Scrivere, rispondere a un impulso celeste, a «uno stimolo provvidenziale». Piegarsi sulla pagina, dare al mondo una vocale avendo paura di tacersi. Muoversi per riempire uno spazio, scegliere una parola e rasserenare il mondo, oppure, fraintendere. Rompere il cristallo del presente con sarcasmo. Raccontare in una cronaca il disordine; assumere una verità come se si abitasse in quella frase. Come se quella frase fosse tutto il mondo.

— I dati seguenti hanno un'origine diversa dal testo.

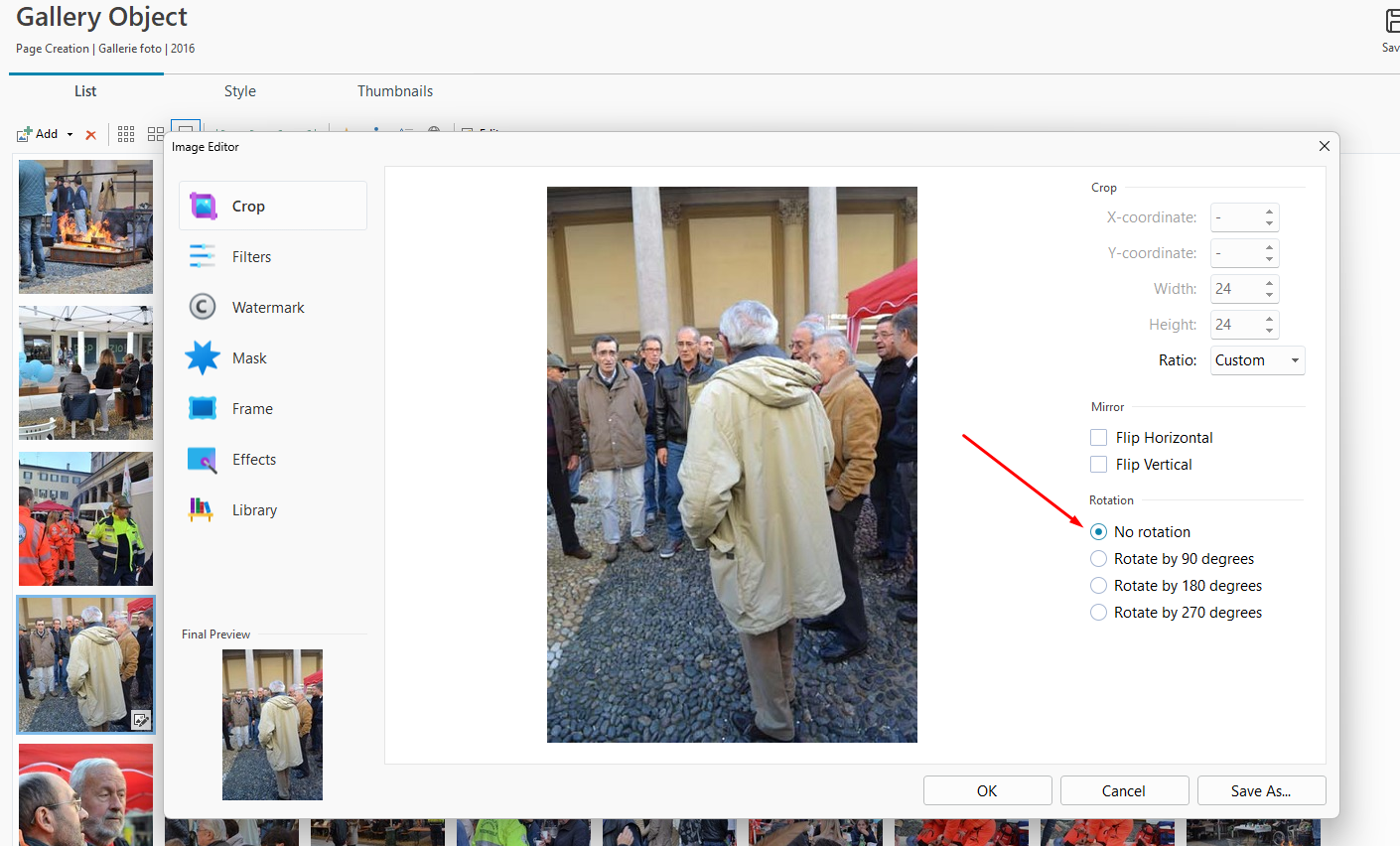Image resolution: width=1400 pixels, height=846 pixels.
Task: Select the Crop tool icon
Action: (204, 207)
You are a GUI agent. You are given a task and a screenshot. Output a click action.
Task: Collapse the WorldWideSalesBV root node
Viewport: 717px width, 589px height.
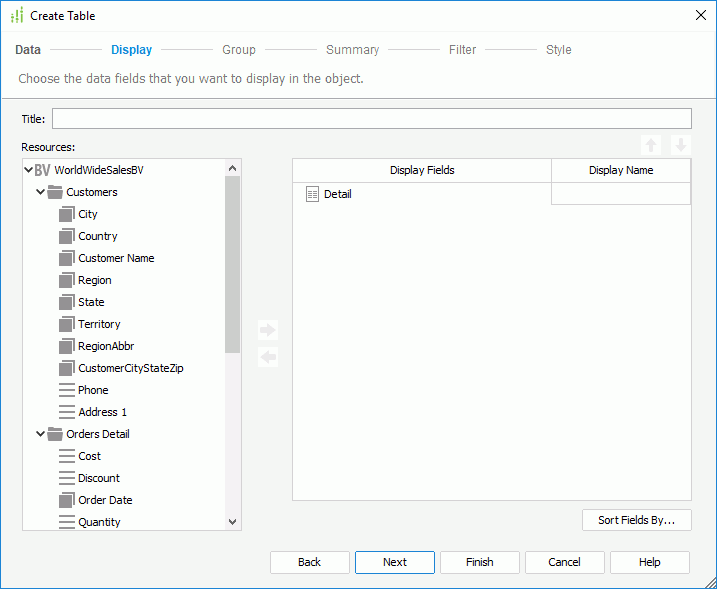[28, 170]
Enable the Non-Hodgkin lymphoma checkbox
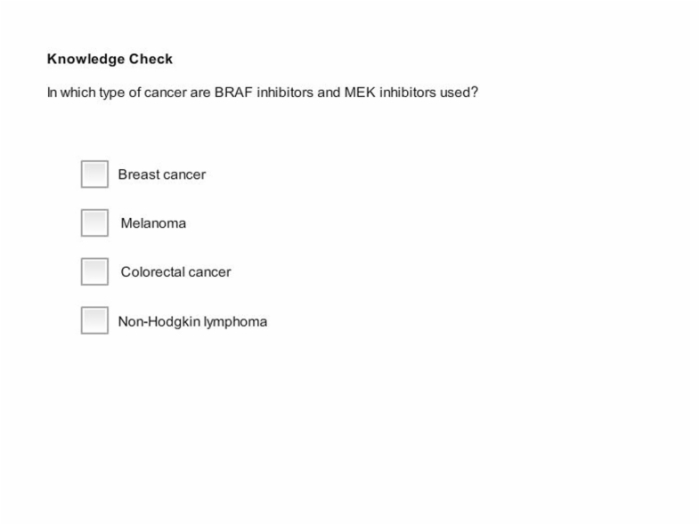Viewport: 700px width, 525px height. (95, 320)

Rigettare, infine, le storie in un racconto, riordinare il caos per trasformare «l’irascibile in concupiscibile».

TERESA CREMISI, nelle Cronache dal disordine (La nave di Teseo, pp. 256, euro 20), raccoglie le parole impegnate in cinque anni di rubrica settimanale condotta per il Journal du Dimanche, scegliendo cento articoli di approfondimento per il pubblico italiano. Attraverso una scrittura che non rinuncia al classico e che gioca ripercorrendo le mitologie, Cremisi indaga i tratti incomprensibili del contemporaneo, restituendo, nella confusione tra vero e falso, tra commovente e ridicolo, l’immagine chiara di un tempo disordinato.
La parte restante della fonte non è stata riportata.